On Facebook I did see this photo posted by Eastside (Update: I can't seem to find the photo anymore) of two used bourbon barrels which were said to have 100 proof distillate. So what are they doing? Taking less than barrel proof distillate and aging it for a few more years? Or was that just an experiment and it had nothing to do with Burnside Bourbon? I could go on but that is enough of a rant, what about the review:
Burnside Bourbon Review:
Price: Around $24.99 for a 750ml bottle.
Packaging/Labeling: The bottle is completely removed from the Eastside Distilleries Rum labels. Appearing to have been made on Photoshop, Burnside presents a different theme entirely, with no information about the company, not even a legend. It does say, “Put some sideburns on your face!” which really confuses me – does it relate to the guy on the label – which I would ask: is this Burnside himself? Does it simply mean that by drinking this whiskey it’ll grow hair on your chest? A "real man’s whiskey”? Well I hope the ladies enjoy drinking this…
Alcoholic Content: 96 Proof, 48% ABV.
Nose: The nose is the strong point for this whiskey – yet it needs to open up and I would suggest a drop of water. Light corn, apricot, cinnamon, wood spice, and burnt sugar.
Tasting: The palate is green, comprised of boiled fruit with corn and a very distinct saccharin note. The finish barely give hints of buttered corn, cinnamon, wood and nuts. Water does help some to even out this uncontrolled party.

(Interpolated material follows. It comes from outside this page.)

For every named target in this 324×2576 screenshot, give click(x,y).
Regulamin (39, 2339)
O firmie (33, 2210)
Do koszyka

Conclusion: All in all the whole thing is a bit rough, never quite asserting itself. The palette is mediocre at best. Something only to be enjoyed with a dash of cola. I just don’t know what to say about this, but maybe we should all wait for more information about this product. And maybe more aging. I would just ask the question, if you have the choice between this bourbon and Buffalo Trace, for example, which cost $20, or George Dickel Barrel Select which is 5 dollars more than Burnside, what would you choose? I believe that shopping local is generally a better option and I am even more willing to dish out the extra cash to get it local – but what I expect in return is more, not less – more information, more quality, more everything. I really really wanted to like this. Unfortunately I am underwhelmed.